Portant la voix des partenaires de l’association, Hervé Corbel de l’Agence belge de développement (Enabel), insistera sur l’importance de la bonne gestion des ressources humaines et son impact sur le développement de toute organisation. Il fait aussi remarquer que la révolution numérique vient bousculer les habitudes tout en accélérant les procédures et qu’il est devenu impérieux pour la fonction RH, d’intégrer la digitalisation afin de s’adapter et mieux de répondre aux défis de performance des entreprises et organisations. C’est, va-t-il expliquer, ce qui justifie le soutien à l’Anpgrh par le Projet d’appui aux organisations béninoises par le renforcement des compétences des Ressources humaines (Paorc) dont il est le responsable. « Le numérique est désormais au cœur de la gestion des Ressources humaines et tend ses tentacules dans nos différentes administrations aussi bien dans les organisations publiques que privées », a reconnu le directeur adjoint de cabinet du ministère du Travail et de la Fonction publique, Eusèbe Agoua. Il ajoute que la professionnalisation du capital humain est aussi chère au gouvernement qui, dans ce cadre, a déjà engagé une série de réformes. Parmi celles-ci, la dématérialisation des processus et des actes de carrière, la modernisation de la gestion des archives de l’Etat...
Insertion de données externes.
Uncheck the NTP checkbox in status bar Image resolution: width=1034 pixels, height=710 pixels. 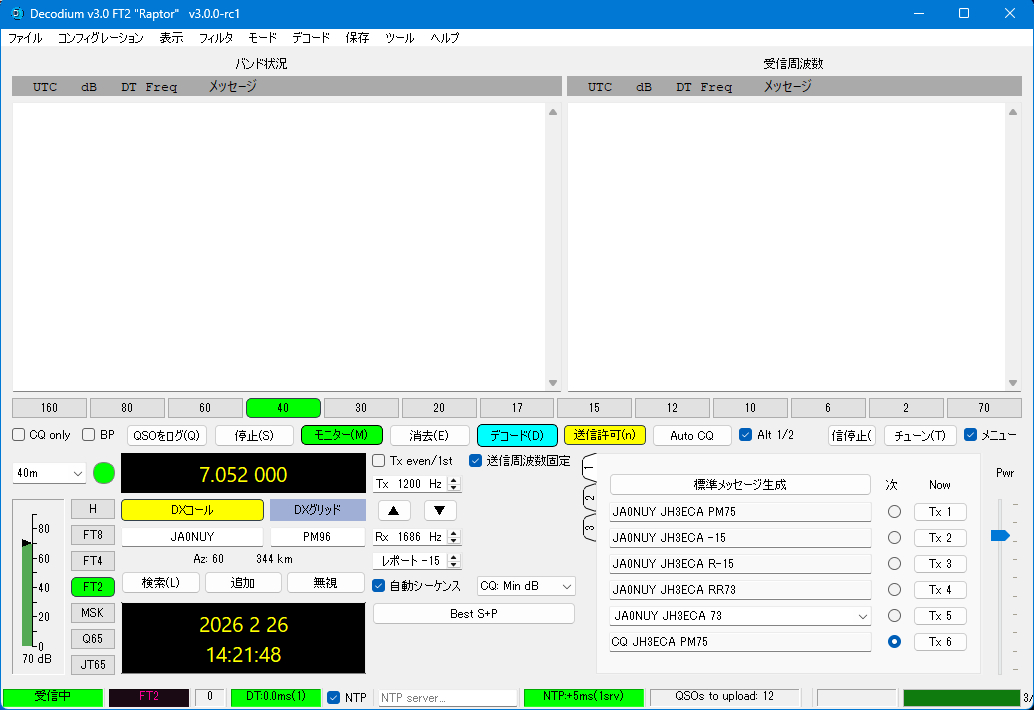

Du manager résilient au manager agile

« Transformation des Emplois et des Compétences à l’ère de la digitalisation : Vers une réinvention de la fonction RH ? ».
C’est le thème de l’édition 2019 des Journées nationales des Ressources humaines. Un sujet qui se trouve au cœur de la problématique de la gestion des ressources humaines à l’ère actuelle. Au président de l’Anpgrh, Yannick Kouakanou, de renchérir : « Depuis deux décennies, les progrès dans les domaines de l’intelligence artificielle, du big data ou encore de l’internet des objets, ont explosé. Les stratégies des entreprises sont touchées dans leur cœur et sont obligées de s’ouvrir aux nouvelles possibilités de marché. De plus en plus d’automatisation permet de remplacer des employés dans la réalisation de certaines tâches, de vider certains emplois de tâches routinières ou sans valeur-ajoutée ».
Il rappelle d’ailleurs qu’en 2016, une étude du World economic forums prédisait que des millions d’emplois seront transformés, perdus, recréés ou remplacés au cours des prochaines années, par l’intelligence artificielle. « De même, de nouvelles compétences prendront le pas, notamment dans les domaines de l’informatique, de l’ingénierie, du social marketing avec une dominance des compétences relationnelles », poursuit Yannick Kouakanou. Cette révolution digitale impose, selon lui, le deuil du manager résilient au changement et l’avènement d’un nouveau type de manager. « Nous devons évoluer vers le manager agile, le manager flexible. Celui qui accompagne le développement et en devient un facilitateur », précise le président de l’Anpgrh.